> _TEXT EXTRACT_:
____

Interior Ministry spokesman Zemeri Bashary said all the attackers were killed, but the Defense Ministry later said an eighth attacker may have escaped. The ministry said no government forces were killed but 14 people were wounded — 11 civilians and three police.
The attack came five days after Taliban militants launched near-simultaneous assaults in Gardez, about 50 miles northwest of Khost, and in the eastern city of Jalalabad. Six Afghan police and intelligence officers and eight militants died in the two attacks.
Though the three attacks did not kill large numbers of Afghan or U.S. security forces, they showed the tenuous security situation in Afghanistan's countryside. Such attacks grab headlines in Afghanistan and raise the question of whether voters can safely go to polls.
The U.S. envoy to Afghanistan and Pakistan, Richard Holbrooke, alluded to those concerns, saying Saturday it was "extraordinary" to hold an election in the middle of war. He said the vote faces "many complex challenges," including security issues and access to polls for women. Authorities need a respectable turnout for the results to appear credible both here and in countries supporting the government.
Holbrooke met separately with President Hamid Karzai and his top two challengers — former Foreign Minister Abdullah Abdullah and former Finance Minister Ashraf Ghani.
Abdullah told Holbrooke that he is struggling to fight Karzai's built-in advantage as president with government assets at his disposal.

____

> _GIVEN INFORMATION_:
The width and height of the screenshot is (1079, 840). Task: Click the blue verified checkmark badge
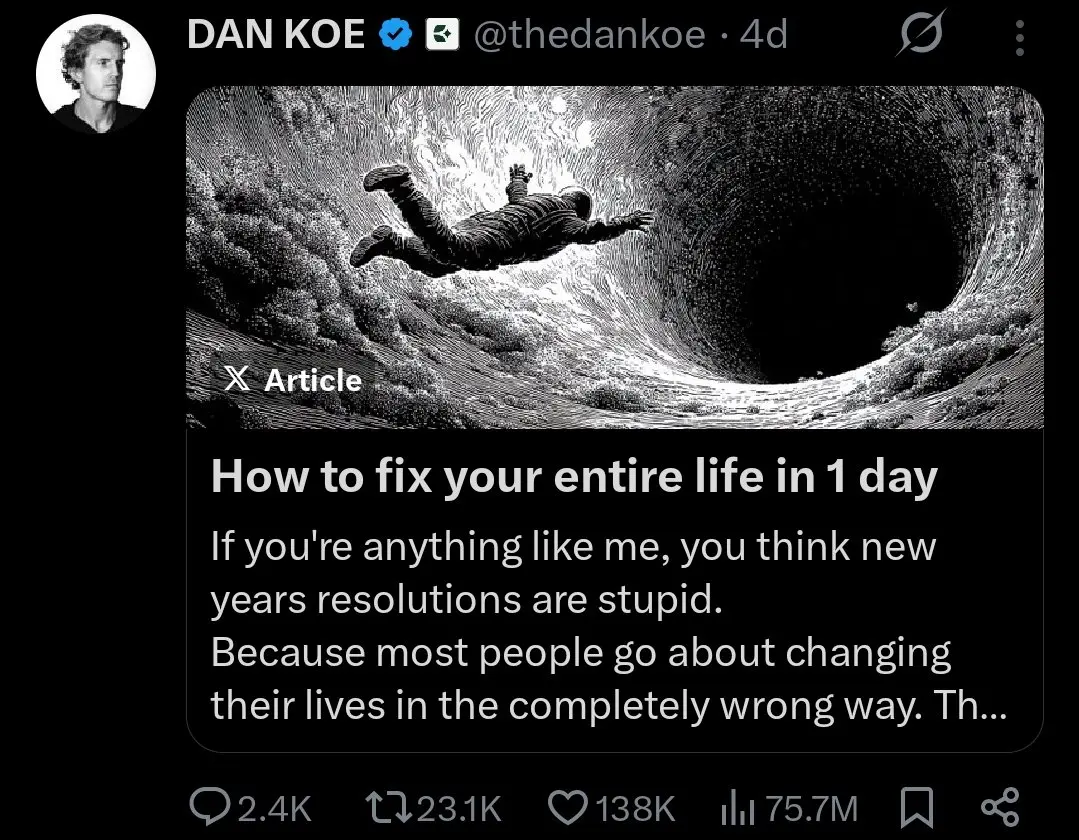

____

> _TASK REQUIREMENTS_:
(a) Using the Afghanistan news excerpt, decide whether each statement agrees with it. Answer yes or no for each, and quote the words of the excerpt that settle it.
(i) The Defense Ministry said an eighth attacker may have escaped.
(ii) Gardez lies about 50 miles southeast of Khost.
(iii) Holbrooke met Karzai and his two main challengers together.
(b) Answer these questions from the Afghanistan news excerpt.
(i) How many people did the ministry say were wounded?
(ii) How many militants died in the Gardez and Jalalabad attacks?
(iii) What post did Ashraf Ghani formerly hold?
(c) Transcribe the Afghanistan news excerpt from "Holbrooke met separately" up to and including "Minister Ashraf Ghani.".

> _ANSWERS FOR THIS EXERCISE_:
(a)
(i) Yes: "the Defense Ministry later said an eighth attacker may have escaped"
(ii) No: "in Gardez, about 50 miles northwest of Khost"
(iii) No: "Holbrooke met separately with President Hamid Karzai and his top two challengers"

(b)
(i) 14 people: 11 civilians and three police.
(ii) Eight militants.
(iii) Finance Minister.

(c)
Holbrooke met separately with President Hamid Karzai and his top two challengers — former Foreign Minister Abdullah Abdullah and former Finance Minister Ashraf Ghani.